## EXERCISE TASKS
1/ Please say whether each statement agrees with the passage on tango in Buenos Aires. Answer yes or no and quote the deciding words. (a) The passage says Buenos Aires has over 100 traditional milongas. (b) The passage names the embrace as what makes Argentine Tango unique. (c) The passage says Carlos Gavito told dancers to keep the tango unchanged.
2/ Continue the passage on tango in Buenos Aires from its last sentence.

## SUPPLIED TEXT
####################

They came from all over the world to dance tango. When they got here, what they found was not what they expected. People spoke Spanish. They were not supposed to go to the tables to ask women to dance. Women were not suppose to accept dances from men who came to the table. And the people, they were so old. Where were those people who danced in the shows? Why was everyone dancing close?
People used to come to Buenos Aires to dance the “real tango.” Now they were coming to party. Women hired taxi dancers hoping to get more for their money. Men offered young women in the milongas a nice daily rate for “showing them around town.” Many locals became resentful. Others found a goldmine to capitalize on. Nobody can deny, the tango hasn’t changed.
I am dumbfounded by tourists who come here and proclaim how they have the “right” to change tango and dance it any way they want to whatever music they want. There are over 100 traditional milongas in Buenos Aires and they choose to go to milongas that are frequented by mostly foreigners dancing in the style danced in the US or Europe. Why would you spend all that money to come here?
What makes Argentine Tango unique is the abrazo – the embrace. When you take that away, you take away the essence of the dance. The tango is a seduction. It is two people playing with each other. The tango like a seduction is improvisation. It is not the same steps over and over again. When you take away the embrace, you dance the same steps over and over again, and you don’t even dance it to tango music, what are you dancing?
I don’t know. I just know, that I think it is sad. That many people no longer come here to enjoy Argentine tango for what it is. They want it to be something else. While Carlos Gavito always said, “Make the tango yours.” I don’t think this is quite what he had in mind.

####################

## DATASET RECORDS

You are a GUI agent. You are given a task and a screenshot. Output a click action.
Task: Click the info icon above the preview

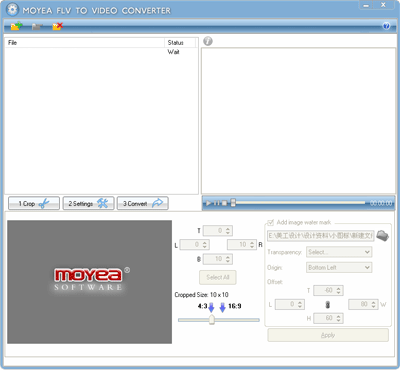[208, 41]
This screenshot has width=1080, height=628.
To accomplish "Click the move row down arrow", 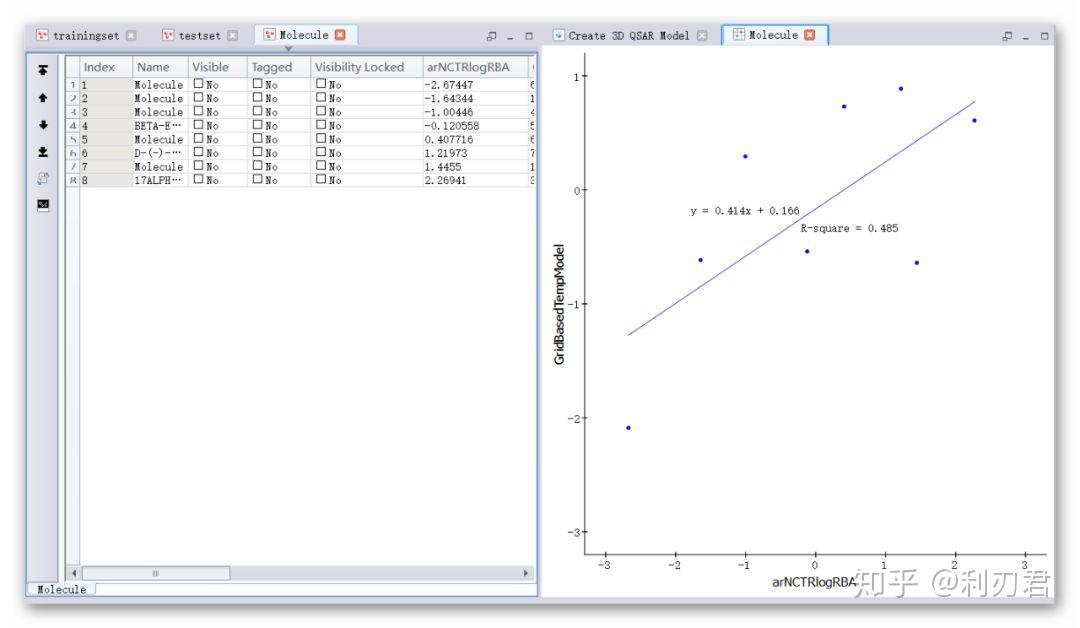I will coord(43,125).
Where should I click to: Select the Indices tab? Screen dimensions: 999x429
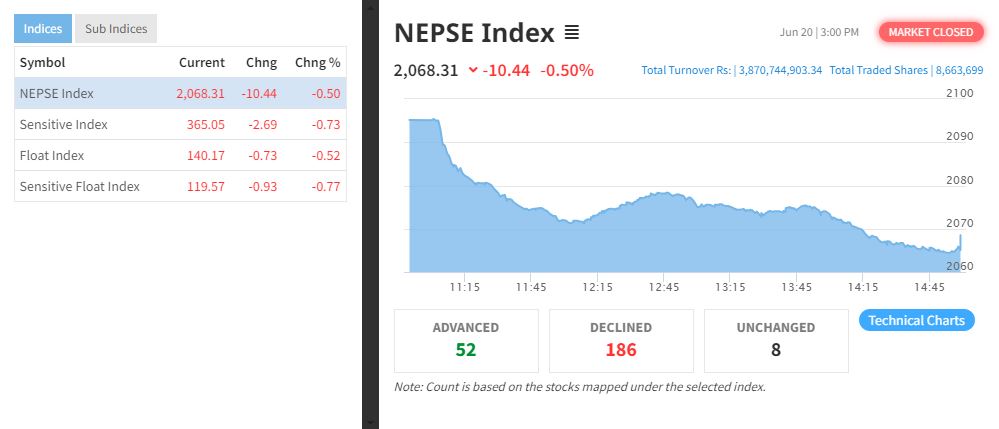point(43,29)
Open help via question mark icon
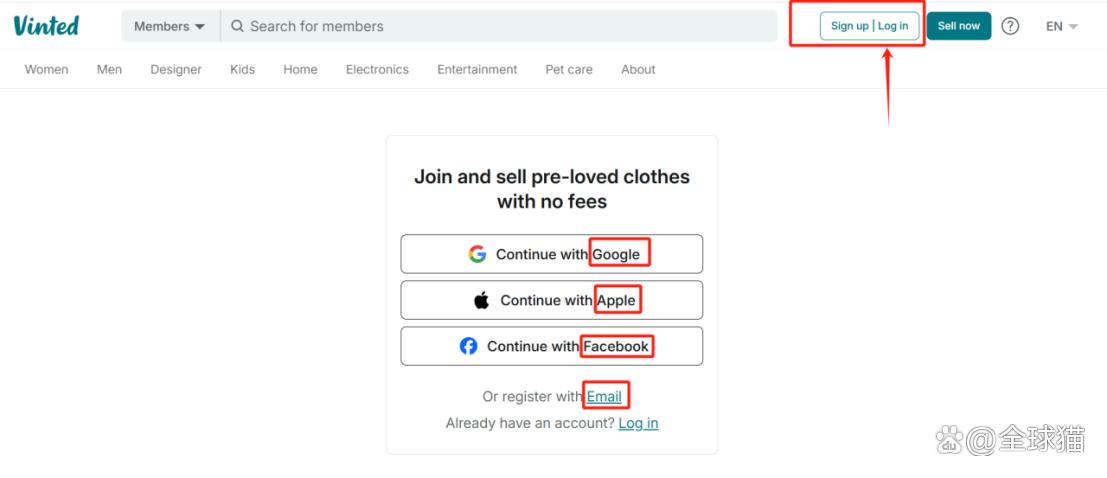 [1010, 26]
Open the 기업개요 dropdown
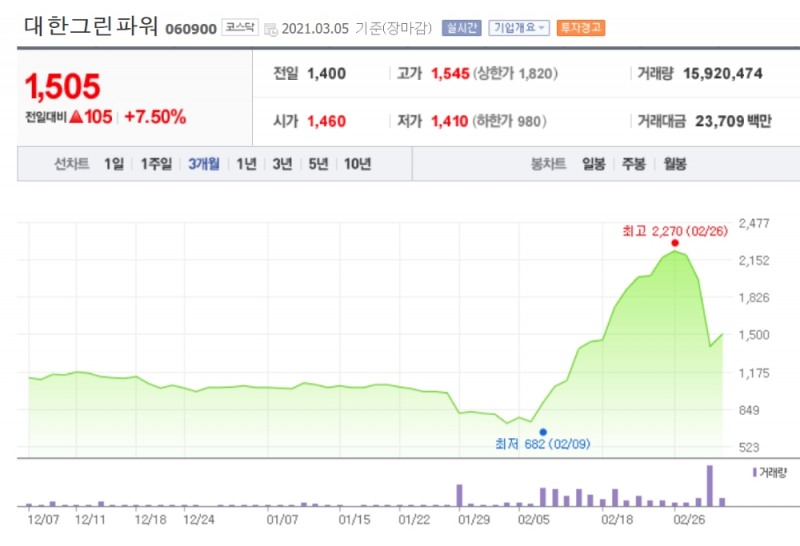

####################

## ANSWERS PROVIDED
1/
(a) Yes: "There are over 100 traditional milongas in Buenos Aires"
(b) Yes: "What makes Argentine Tango unique is the abrazo – the embrace."
(c) No: "Make the tango yours."

2/
This post was originally written for Blog Critics and published on 10/21/09 http://blogcritics.org/culture/article/whose-tango-is-it/
Yikes! Great, heart-wrenching, post.
I could be one of those foreigners... Never been to BsAs... and in no hurry to go...
Thank you
Posted by: Stephanie Baron | October 28, 2009 at 11:36 AM
Hopefully, the traditional milongas and the "party" milongas will stay separated, so that the folks that dance the "embrace" will always have a place to dance at a reasonable cost. It would be a shame if the party dancers corrupt all the milongas. The new tango tourists bring-in much-needed money to the Argentine economy, but they will eventually burn out, and go elsewhere looking for the next "authentic experience," without realizing the hollowness is within themselves.
There have always been foriegn women looking for a little romance in another country. This is usually because their own cultures have toxic gender norms, as evident by their political correctness in their home countries. I think these "romances" are harmless, and are usually quite brief.
Posted by: Mike | October 25, 2009 at 11:45 PM
The best post ever. Thank you.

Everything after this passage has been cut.